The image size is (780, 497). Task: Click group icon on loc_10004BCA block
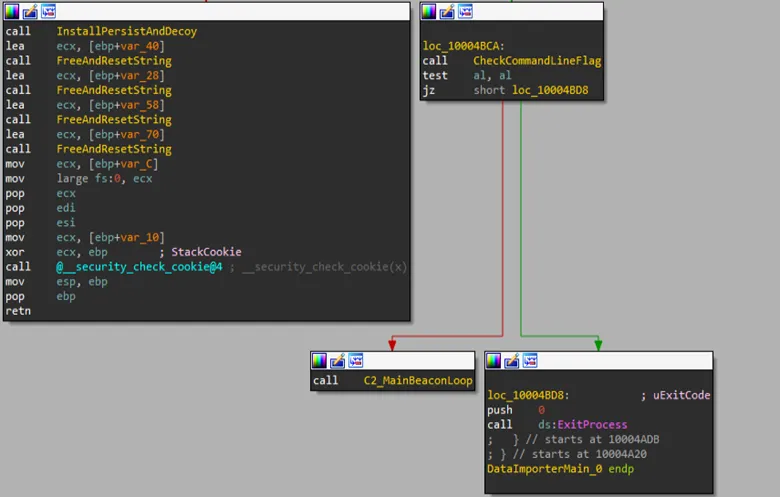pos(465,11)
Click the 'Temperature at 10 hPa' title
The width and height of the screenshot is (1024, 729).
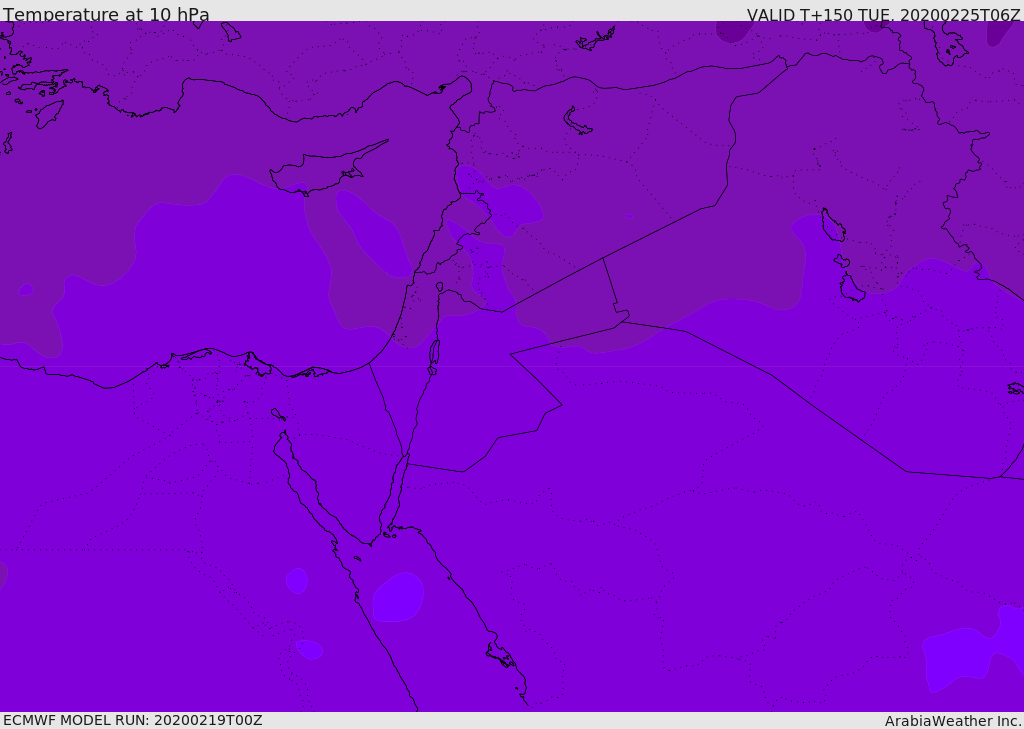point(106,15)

______

:: WHAT TO PRODUCE ::
When the line that holds "The width and" is reached, begin duplicating exactly, and continue through the last line of the listing, skipping the pictures; output nothing else.

:: REPLY TO THE TASK ::
The width and height of the screenshot is (1024, 729).
point(106,15)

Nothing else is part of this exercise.